You are viewing a plain text version of this content. The canonical link for it is here.
Posted to user@nutch.apache.org by 許懷文 <k1...@gmail.com> on 2012/12/24 13:18:58 UTC

About the version of the nutch

Dear Nutch Project Team:

I am interested in Nutch and Hadoop and want to use them to apply to  big
data analysis; but I have some problems with the version of them.
I want to set up a search engine by myself, and I also choose the
Hadoop+Nutch+Solr+Hbase to implement it.
Would you mind give me the suitable version of them to set them up? I will
appreciate your kind reply and helpful suggestions.
Thanks!
Best regards,
Kevin Hsu.

RE: About the version of the nutch

Posted by Markus Jelsma <ma...@openindex.io>.
Hi - it depends on the estimated size of your data and the available hardware. You can simply get the current 1.0.x stable or 1.1.x beta Hadoop version, both will run fine. The choice is which Nutch to use, 1.x is very stable and has more features and can be used for very large scale crawls although you might have to use a bit more hardware. 2.x is more efficient in writing and reading data but also less stable, you will run into more problems that divert you from your core tasks.
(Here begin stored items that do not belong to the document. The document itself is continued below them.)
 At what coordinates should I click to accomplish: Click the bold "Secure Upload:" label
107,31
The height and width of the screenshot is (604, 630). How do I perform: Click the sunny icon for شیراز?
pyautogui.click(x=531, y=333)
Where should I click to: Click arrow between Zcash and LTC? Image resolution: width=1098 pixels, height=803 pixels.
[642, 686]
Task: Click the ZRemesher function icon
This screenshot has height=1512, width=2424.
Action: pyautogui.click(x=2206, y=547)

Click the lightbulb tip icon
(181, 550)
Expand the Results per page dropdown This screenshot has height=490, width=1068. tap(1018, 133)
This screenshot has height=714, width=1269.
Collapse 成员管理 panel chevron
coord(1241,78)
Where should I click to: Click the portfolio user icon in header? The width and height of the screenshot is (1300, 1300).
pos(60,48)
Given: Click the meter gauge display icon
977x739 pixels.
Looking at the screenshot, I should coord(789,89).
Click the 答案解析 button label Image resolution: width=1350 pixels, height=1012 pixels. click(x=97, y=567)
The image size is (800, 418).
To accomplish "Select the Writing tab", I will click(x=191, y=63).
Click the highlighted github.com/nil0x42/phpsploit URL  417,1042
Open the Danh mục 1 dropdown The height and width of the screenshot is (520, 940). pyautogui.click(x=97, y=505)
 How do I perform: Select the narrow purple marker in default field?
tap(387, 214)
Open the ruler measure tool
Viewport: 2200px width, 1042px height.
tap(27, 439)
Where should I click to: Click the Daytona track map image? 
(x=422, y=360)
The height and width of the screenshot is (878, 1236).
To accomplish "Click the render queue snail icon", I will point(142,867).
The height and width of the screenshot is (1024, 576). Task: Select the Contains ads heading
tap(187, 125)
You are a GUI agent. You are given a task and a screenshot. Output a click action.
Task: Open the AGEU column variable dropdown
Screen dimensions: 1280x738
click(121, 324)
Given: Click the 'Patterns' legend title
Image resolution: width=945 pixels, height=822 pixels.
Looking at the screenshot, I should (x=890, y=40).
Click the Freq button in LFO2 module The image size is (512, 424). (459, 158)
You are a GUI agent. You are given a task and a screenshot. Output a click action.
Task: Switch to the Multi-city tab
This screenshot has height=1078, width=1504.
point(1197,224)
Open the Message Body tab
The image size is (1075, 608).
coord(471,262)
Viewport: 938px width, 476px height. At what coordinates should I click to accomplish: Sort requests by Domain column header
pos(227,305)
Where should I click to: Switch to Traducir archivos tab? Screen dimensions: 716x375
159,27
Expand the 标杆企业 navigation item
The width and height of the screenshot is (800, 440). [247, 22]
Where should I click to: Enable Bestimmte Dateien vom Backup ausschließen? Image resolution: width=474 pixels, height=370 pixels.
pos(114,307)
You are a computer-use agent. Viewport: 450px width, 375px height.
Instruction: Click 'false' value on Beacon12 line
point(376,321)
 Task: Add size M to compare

If you have a few powerful machines and your data is in the TB range 1.x is fine. If you like a challenge 2.x is the way to go. We process many TBs each month on just a few powerful machines and run a modified 1.x.  
 
-----Original message-----
> From:許懷文 <k1...@gmail.com>
> Sent: Mon 24-Dec-2012 18:17
> To: user@nutch.apache.org
> Subject: About the version of the nutch
> 
> Dear Nutch Project Team:
> 
> I am interested in Nutch and Hadoop and want to use them to apply to  big
> data analysis; but I have some problems with the version of them.
> I want to set up a search engine by myself, and I also choose the
> Hadoop+Nutch+Solr+Hbase to implement it.
> Would you mind give me the suitable version of them to set them up? I will
> appreciate your kind reply and helpful suggestions.
> Thanks!
> Best regards,
> Kevin Hsu.
> 

Re: About the version of the nutch

Posted by Tejas Patil <te...@gmail.com>.
http://wiki.apache.org/nutch/Nutch2Tutorial
http://techvineyard.blogspot.com/2010/12/build-nutch-20.html

The hadoop version to be used is not being mentioned in those pages. (If I
was in your place, I would have tried using Hadoop 0.20.2)

Thanks,
Tejas Patil


On Mon, Dec 24, 2012 at 4:18 AM, 許懷文 <k1...@gmail.com> wrote:

> Dear Nutch Project Team:
>
> I am interested in Nutch and Hadoop and want to use them to apply to  big
> data analysis; but I have some problems with the version of them.
> I want to set up a search engine by myself, and I also choose the
> Hadoop+Nutch+Solr+Hbase to implement it.
> Would you mind give me the suitable version of them to set them up? I will
> appreciate your kind reply and helpful suggestions.
> Thanks!
> Best regards,
> Kevin Hsu.
>